The latest farm attack and farm murder statistics for South Africa show that the crime continued relentlessly despite the Coronavirus pandemic and ensuing Lockdowns leading to an overall decrease in most other crimes.
AfriForum on Wednesday released comprehensive farm attack and murder statistics for 2020, revealing that there were almost 20 more farm murders in 2020 than the previous year.
“AfriForum’s research reports 63 farm murders in 2020, as opposed to 45 farm murders in 2019,” says Andrea Muller, a researcher at AfriForum.
AfriForum’s findings on SA farm murders in 2020 included that:
- Despite many protests, including in Senekal, the SA government has still not classified farm attacks as a priority crime; and while the police minister did visit some victims, nothing has been done to prevent further farm attacks, says AfriForum.
- There were 382 confirmed farm attacks during 2020, which is a decrease from 511 farm attacks that occurred in 2019. This drop is attributed to Lockdown.
- The attacks were not less violent. Many attacks were extremely violent in nature, and victims were tortured and left traumatised.
- There were 63 confirmed farm murders during 2020, which is a sharp increase from 45 murders in 2019.
- January was the only month in which no farm murders were recorded, while most murders occurred in December.
- Most farm murders were committed in KwaZulu-Natal (KZN), Gauteng and the Free State. No farm murders were committed in North West (although there were attacks).
- The high incidence of farm murders in KZN is great cause for concern. Fifteen farm
murders were recorded in 2020, compared to six in 2019.
- Gauteng follows closely in second place with 14 murders during 2020, an increase from five farm murders in 2019.
- Most of the incidents were committed on Mondays, followed closely by Saturdays. Wednesdays saw the lowest number of attacks.
- Most farm murders were committed between 19:00 and 03:00… when most victims are vulnerable – most likely asleep – and are caught off guard.
- Almost a quarter of murder victims were between 60 and 69 years old, whereas the majority of victims (63%) are older than 50 years.
- On average, there were between two and three attackers per incident, while the number of attackers varies from one to five attackers per incident… although victims may not always remember clearly or have seen attackers that were perhaps waiting outside.
- At least one form of torture was inflicted on victims in 20% of the incidents. Forms of torture include burning, beating or stabbing the victim to death. In some incidents the body of the murder victim was displayed by the perpetrators (on a pole or tree).
- Weapons used in the attacks vary from firearms and knives to blunt objects. Some victims were also beaten and/or kicked to death. Attackers often use any available object to kill their victims. Attackers also use household items to tie victims up, such as phone chargers, shoelaces or any wires or cables available to them.
- In 25% of incidents, vehicles were stolen.
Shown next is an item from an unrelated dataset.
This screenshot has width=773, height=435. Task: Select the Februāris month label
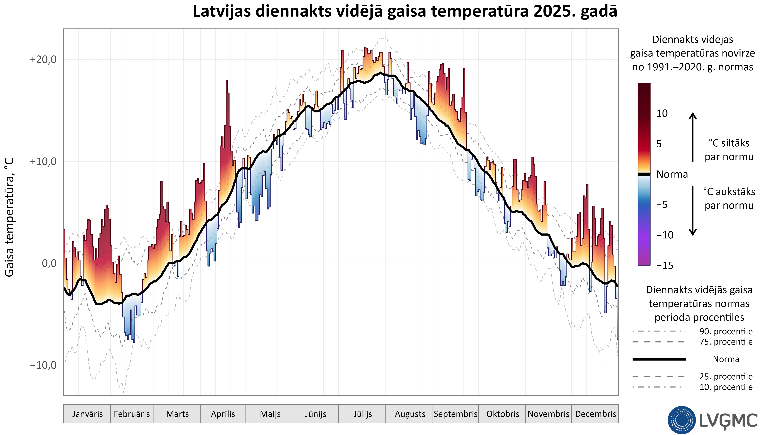132,414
The attackers often use the vehicle only to flee the scene, and the vehicles are later found abandoned. Cell phones and firearms (pistols, shotguns and rifles) were the second-most stolen objects. In four incidents, nothing was stolen from the scene.
Safeguard a Farm campaign
AfriForum also announced its strategy to curb farm attacks and launched the Safeguard a Farm campaign in cooperation with Saai. The campaign aims to provide farmers with the necessary training to enable them to take their safety into their own hands.
“Although farmers are increasingly more vigilant, it is AfriForum’s aim to make them and their families more defensible against farm attacks. AfriForum will continue to drive projects, actions and campaigns to improve the safety of our farmers and support them where we can,” says Marnus Kamfer, AfriForum’s Legal and Risk Manager.
The training includes:
- Safety assessment of farmsteads
- Training in basic first aid
- Weapons training
- Supplying analogue radio systems and radio training
“Government cannot continue to ignore the impact of farm attacks and murders on its victims and their communities,” Muller concluded.